These are the siren calls that will never, it seems, go away. From the front page of today’s Australian:
The Coalition is being urged to abandon its aversion to public debt and give a body such as Infrastructure Australia more independence to realise the government’s goals.
Two of Australia’s most eminent economists say public borrowing is a sensible way to upgrade ageing infrastructure, provided projects pass “explicit, transparent, and robust benefit-cost assessments”.
A paper to be released today by professors Max Corden and John Freebairn argues that debt is the best way to shift the cost of paying for infrastructure to the the future generations of taxpayers who will benefit most from it.
My hope is that the Government really does have an aversion to public debt. There are, of course, certain things that governments can do that no one else can do, roadways being one of them. However the value added is in having the project completed not in the actual using up of resources along the way. The article continues:
Assistant Infrastructure Minister Jamie Briggs said he wanted to bring forward spending, if possible, to ensure the outlays not only lifted the economy but also fixed congestion on major roads.

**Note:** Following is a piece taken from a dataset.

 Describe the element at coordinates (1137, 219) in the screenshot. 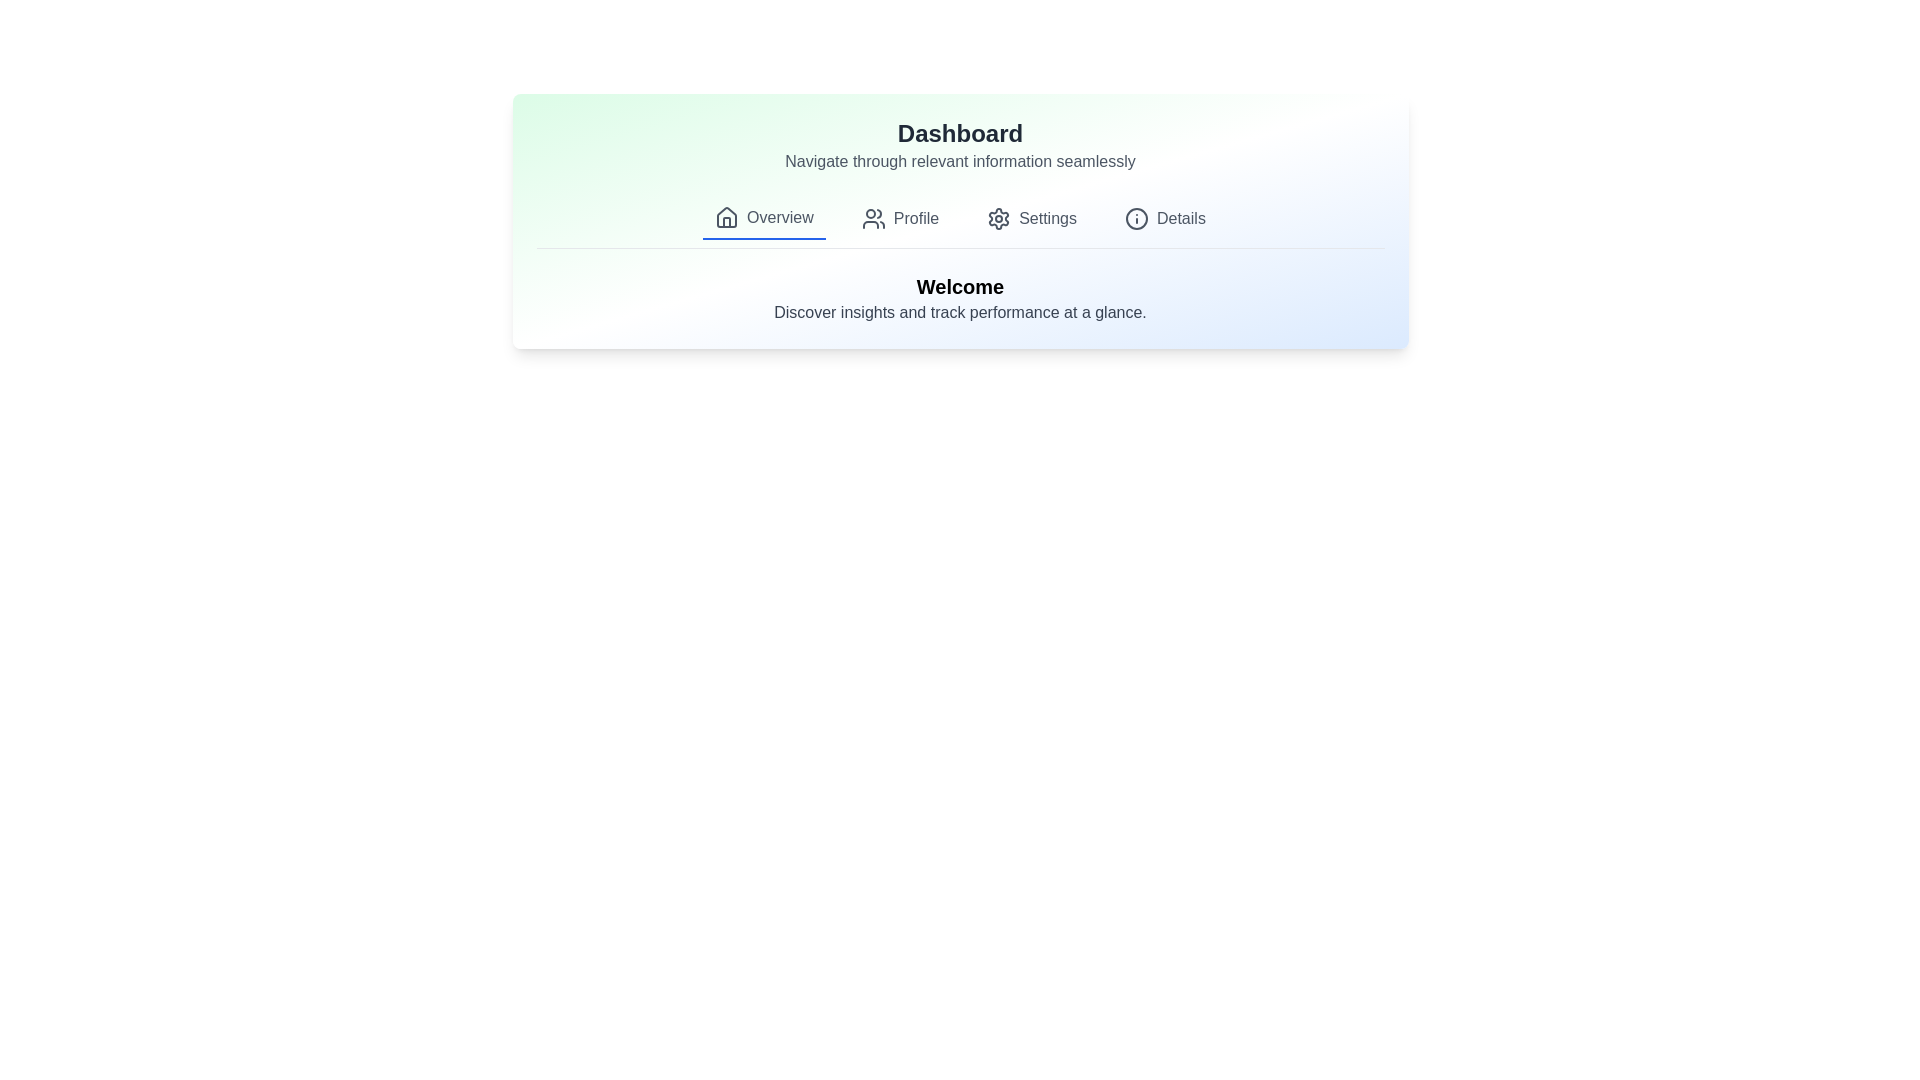

I see `the 'Details' icon located in the navigation bar, positioned to the right of the 'Settings' icon and aligned with the 'Details' text` at that location.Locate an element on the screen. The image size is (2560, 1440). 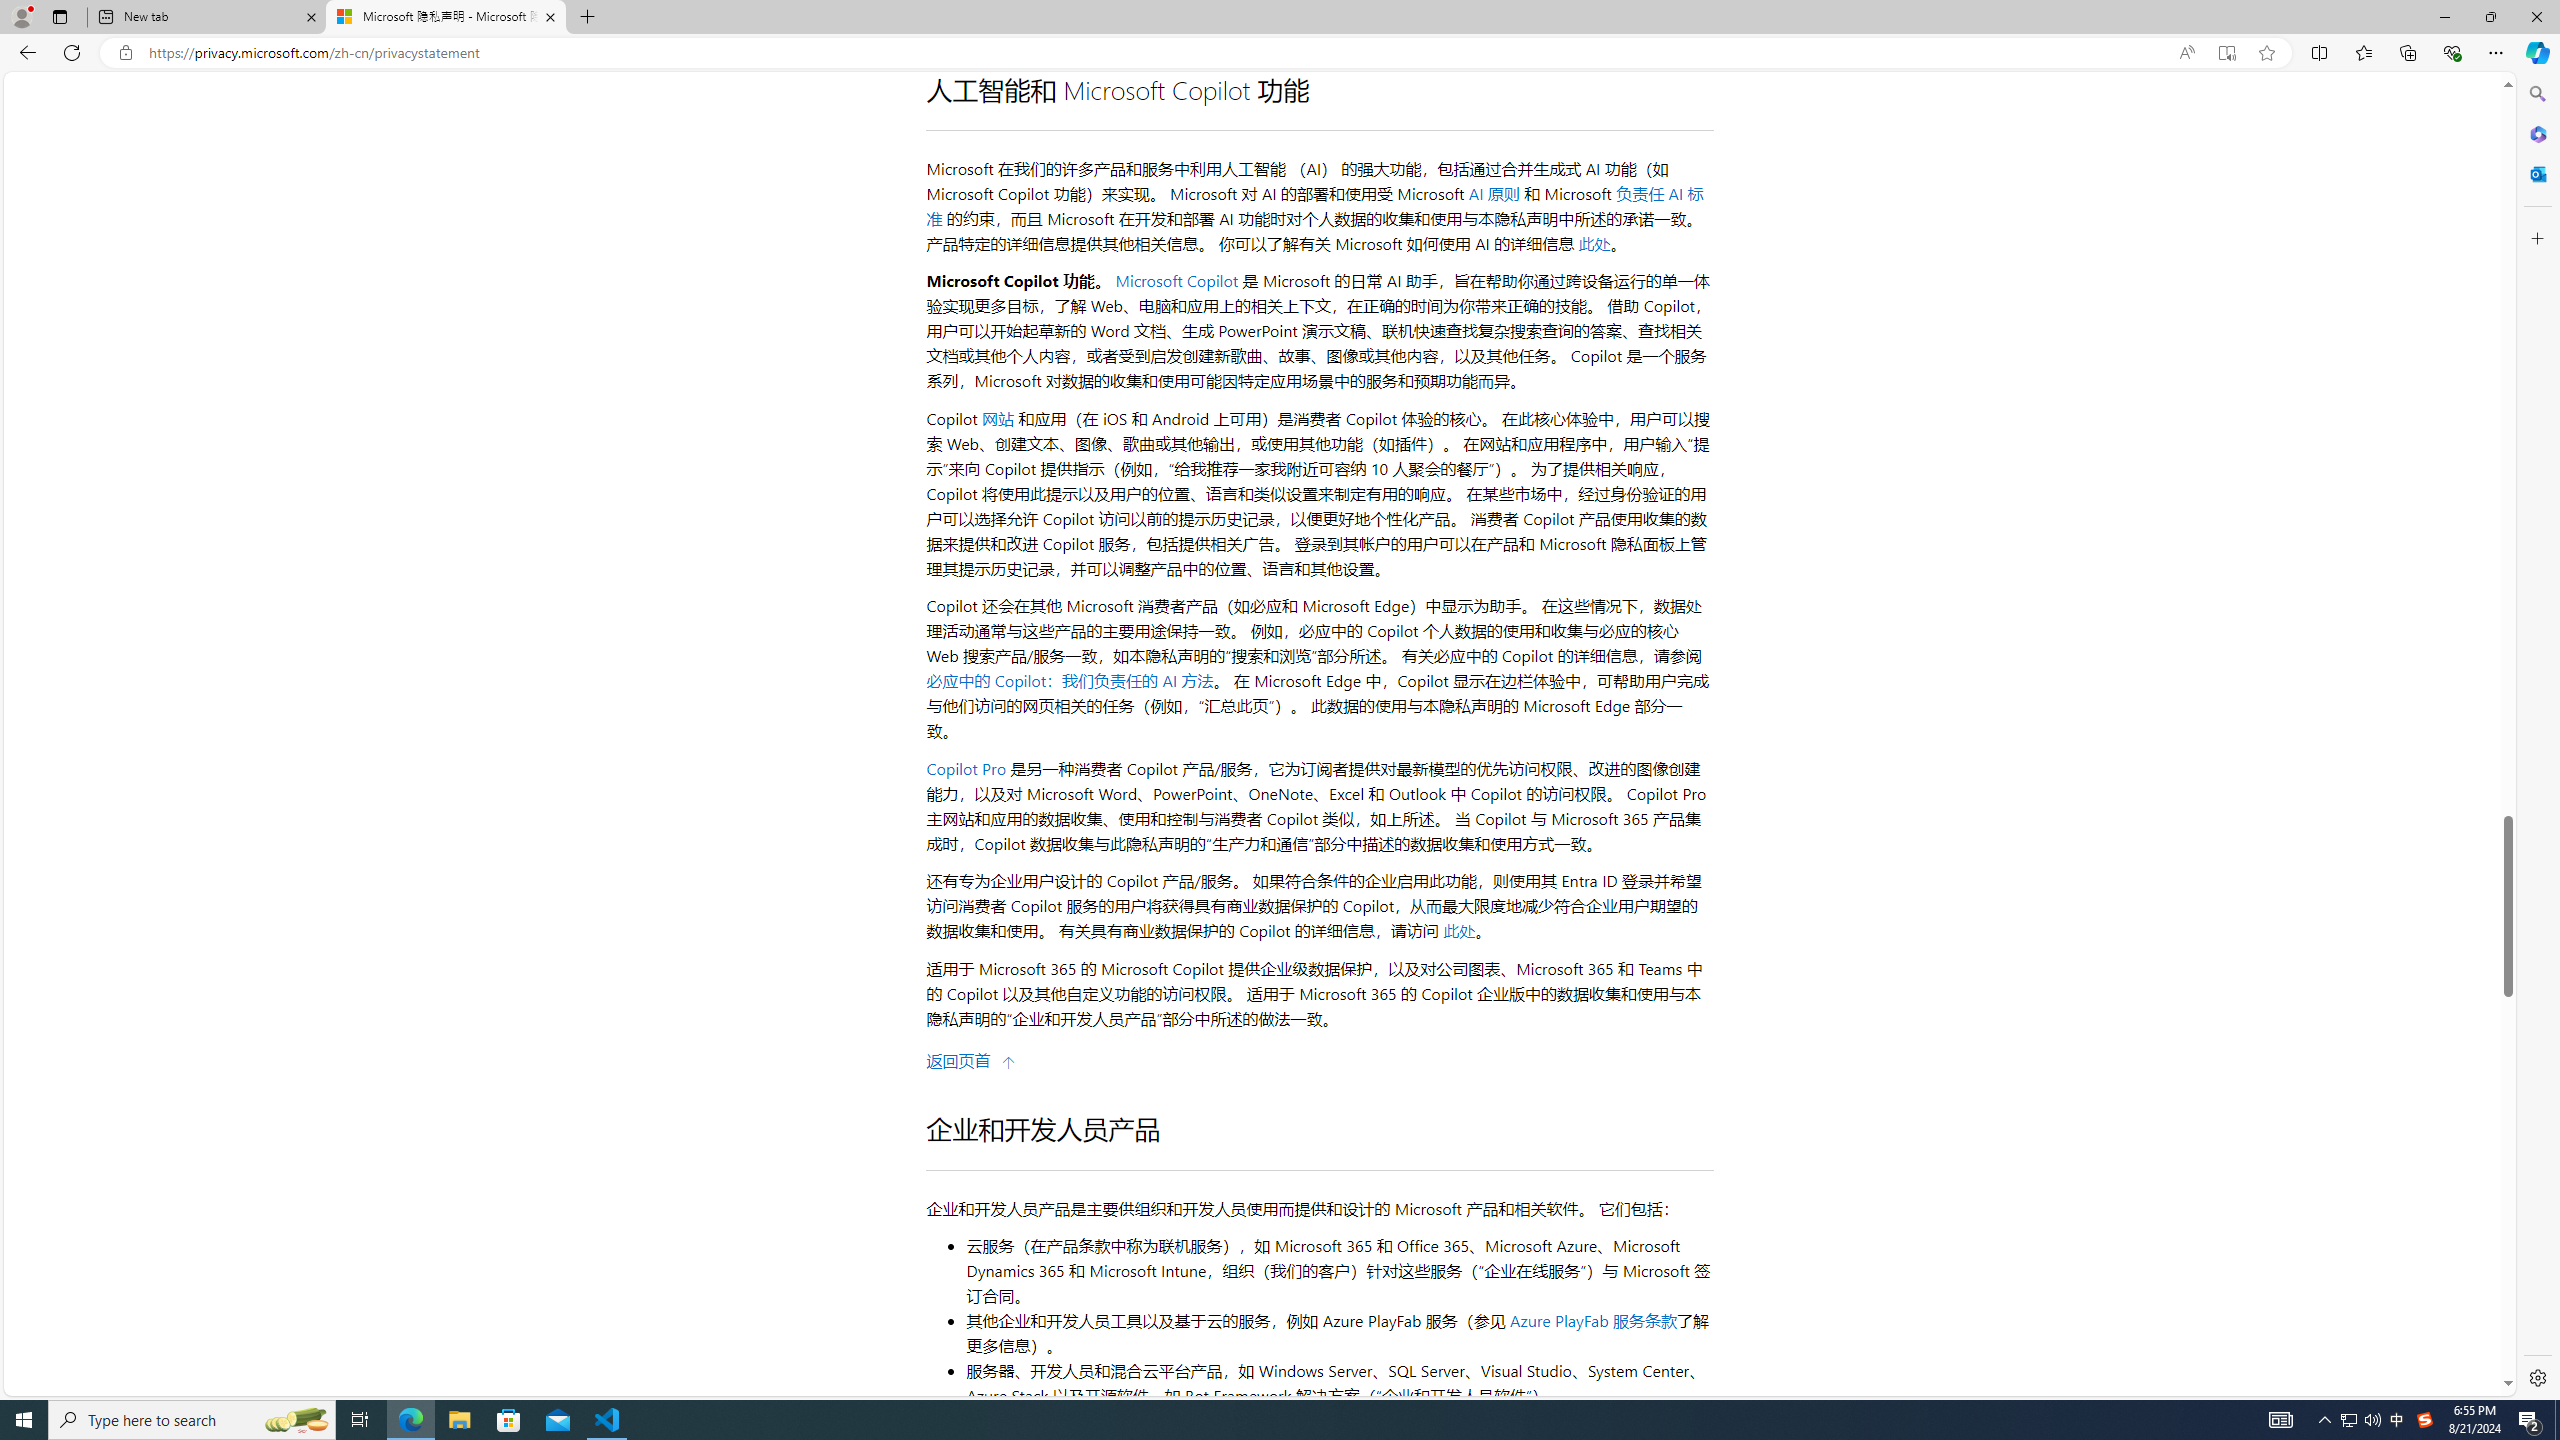
'Copilot Pro' is located at coordinates (966, 767).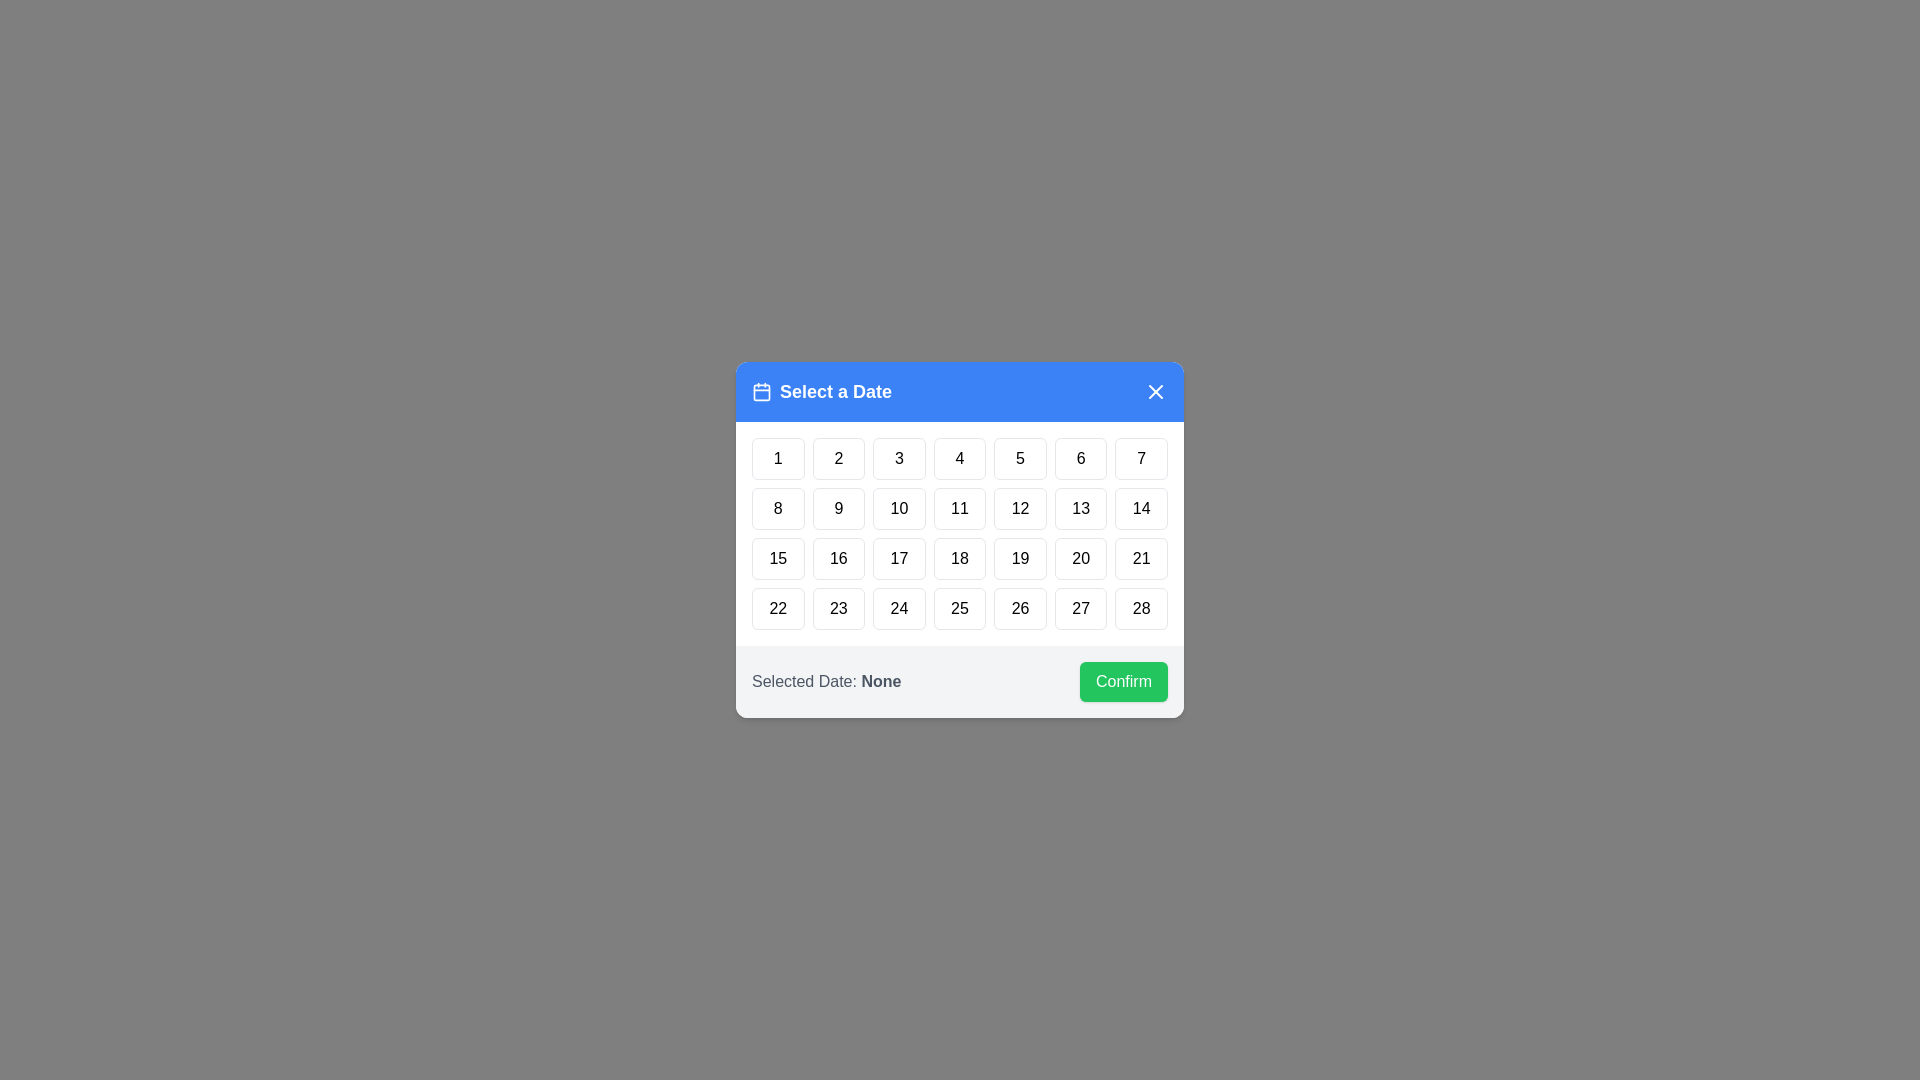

You build a road and it takes let us say three years to get it done. And then, but only then, when it is actually operational will that road be in a position to lift the economy because it is then, but only then, contributing to our transport network. The belief that the outlays themselves, the actual construction, will lift the economy is drenched in the Keynesian notion that it is demand that drives an economy, that the actual spending is what makes an economy grow.
The only thing that can turn this economy around is that we continue to elect governments with a genuine aversion to debt and who also want to keep our taxes low. Public spending, and even worse, higher public debt as the road to recovery is exactly what is wrong with so much of the advice governments continually receive both from outside and from within their own public sector.
Cut spending, balance the budget, lower debt, reduce regulation, improve IR and things will take care of themselves. The last Costello budget was not all that long ago. Can’t we also learn from our successes as well as our mistakes.